Items listed in a dataset

==========

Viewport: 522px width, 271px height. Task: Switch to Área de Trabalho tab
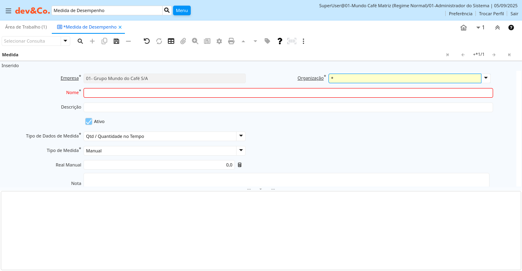[26, 27]
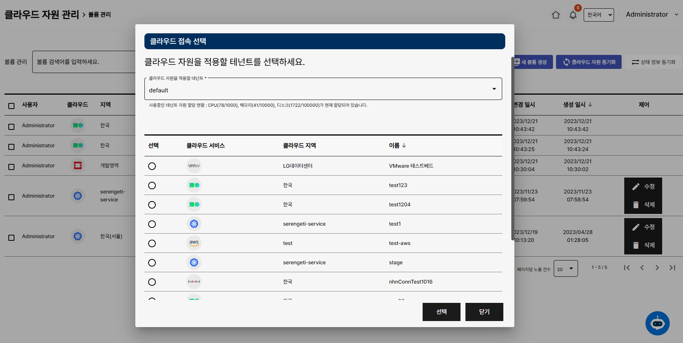Click the home icon in header
The width and height of the screenshot is (683, 343).
556,15
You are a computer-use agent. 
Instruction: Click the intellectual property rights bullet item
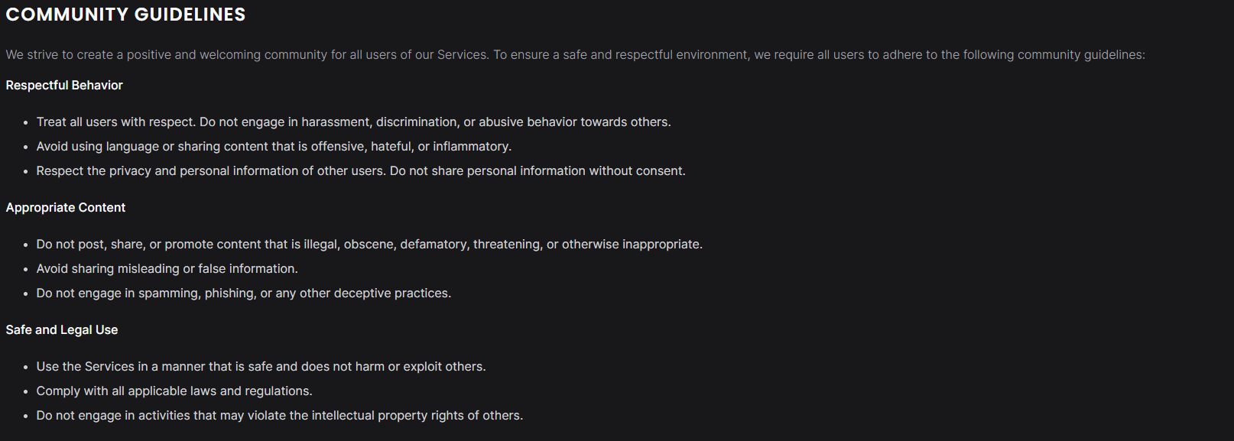pyautogui.click(x=280, y=416)
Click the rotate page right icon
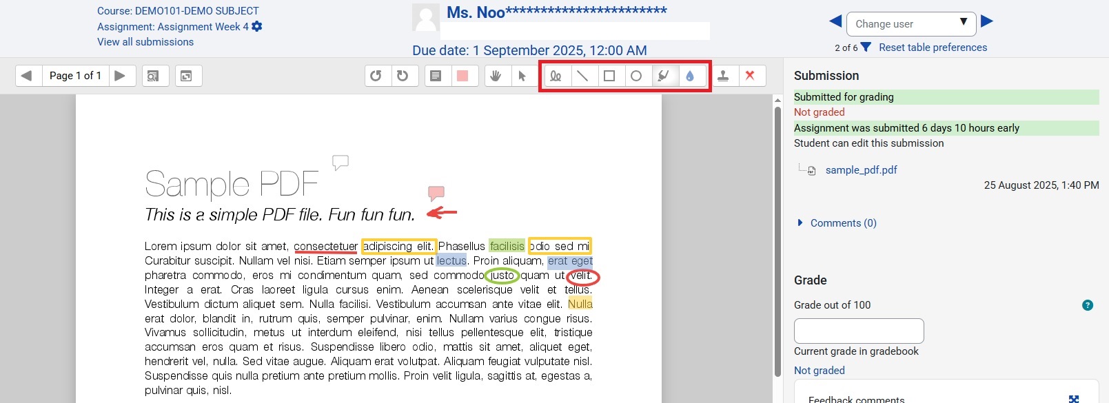 (x=403, y=76)
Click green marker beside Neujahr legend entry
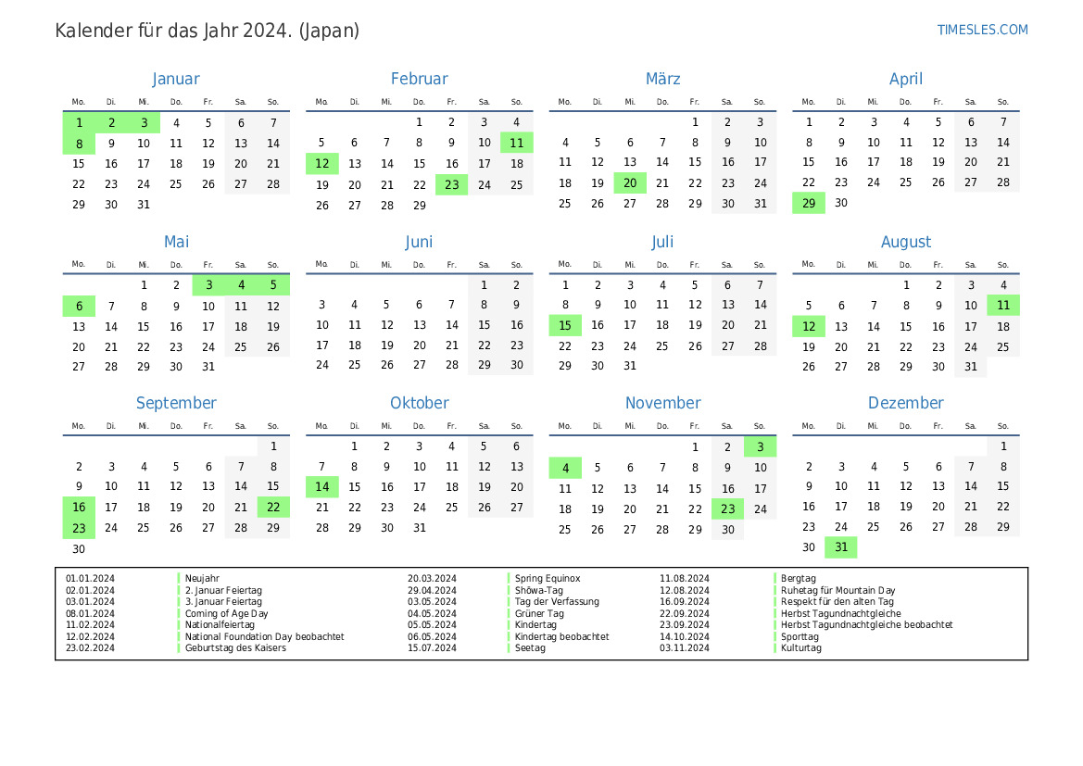 (x=179, y=578)
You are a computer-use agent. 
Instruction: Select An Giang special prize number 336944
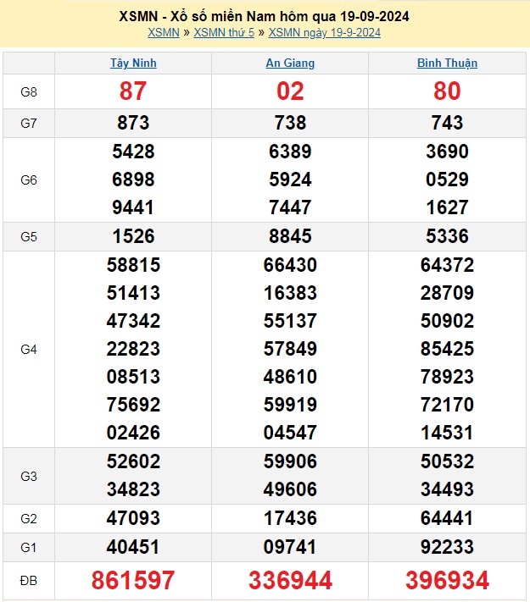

==========

■ Task goal ■
Set down exactly, and only, the lines from the one holding "Click green marker" to the end of the records above, leaving every picture out.

■ Reply to the exercise ■
Click green marker beside Neujahr legend entry
 (x=179, y=578)
You are a computer-use agent. 
Instruction: Select An Giang special prize number 336944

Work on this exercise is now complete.